The Flowers of Evil
Charles Baudelaire was a French poet whose work is described as combining an exoticism inherited from the Romantics with the Realism of other French writers of his time. The Flowers of Evil (Les Fleurs du mal) is a book of lyric poetry and his most famous work. In it he expresses the changing nature of beauty in the rapidly industrialising Paris caused by Haussmann's renovation of the city during the mid-19th century. He coined the term modernity to designate the fleeting experience of life in an urban metropolis, and the responsibility of artistic expression to capture that experience.
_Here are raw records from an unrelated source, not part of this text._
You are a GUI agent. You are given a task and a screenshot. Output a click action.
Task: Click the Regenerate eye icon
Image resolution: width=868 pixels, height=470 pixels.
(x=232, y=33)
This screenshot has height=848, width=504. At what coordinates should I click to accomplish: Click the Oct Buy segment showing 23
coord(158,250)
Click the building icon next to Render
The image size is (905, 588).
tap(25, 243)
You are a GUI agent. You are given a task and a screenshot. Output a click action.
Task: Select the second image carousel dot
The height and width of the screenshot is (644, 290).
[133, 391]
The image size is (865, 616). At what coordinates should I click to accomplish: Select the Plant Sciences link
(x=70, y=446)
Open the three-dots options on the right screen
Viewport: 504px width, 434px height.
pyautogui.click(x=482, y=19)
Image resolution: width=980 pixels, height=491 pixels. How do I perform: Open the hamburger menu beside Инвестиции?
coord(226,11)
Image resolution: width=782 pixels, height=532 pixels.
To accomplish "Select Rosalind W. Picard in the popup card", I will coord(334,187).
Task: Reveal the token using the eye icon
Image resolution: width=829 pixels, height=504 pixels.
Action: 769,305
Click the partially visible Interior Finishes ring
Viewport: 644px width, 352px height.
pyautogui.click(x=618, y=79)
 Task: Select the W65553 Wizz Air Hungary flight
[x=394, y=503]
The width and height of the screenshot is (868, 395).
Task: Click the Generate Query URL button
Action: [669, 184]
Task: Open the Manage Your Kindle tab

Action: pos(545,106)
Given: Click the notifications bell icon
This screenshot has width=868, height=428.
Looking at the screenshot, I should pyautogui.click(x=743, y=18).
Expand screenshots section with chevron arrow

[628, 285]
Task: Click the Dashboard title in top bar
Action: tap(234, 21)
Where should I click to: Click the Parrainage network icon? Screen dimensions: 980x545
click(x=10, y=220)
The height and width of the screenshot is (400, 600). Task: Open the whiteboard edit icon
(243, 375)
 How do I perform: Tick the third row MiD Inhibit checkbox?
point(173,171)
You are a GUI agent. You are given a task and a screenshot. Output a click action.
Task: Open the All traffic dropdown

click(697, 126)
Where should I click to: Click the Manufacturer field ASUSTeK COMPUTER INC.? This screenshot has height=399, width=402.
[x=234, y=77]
Les Fleurs du mal includes nearly all Baudelaire's poetry, written from 1840 until his death in August 1867. First published in 1857, it was important in the symbolist and modernist movements. Though it was extremely controversial upon publication, with six of its poems censored due to their immorality, it is now considered a major work of French poetry. The poems in Les Fleurs du mal frequently break with tradition, using suggestive images and unusual forms. They deal with themes relating to decadence and eroticism, particularly focusing on suffering and its relationship to original sin, disgust toward evil and oneself, obsession with death, and aspiration toward an ideal world. Les Fleurs du mal had a powerful influence on several notable French poets, including Paul Verlaine, Arthur Rimbaud, and Stéphane Mallarmé.
These English translations by Frank Pearce Sturm (1879-1942) include a selection from the original French edition.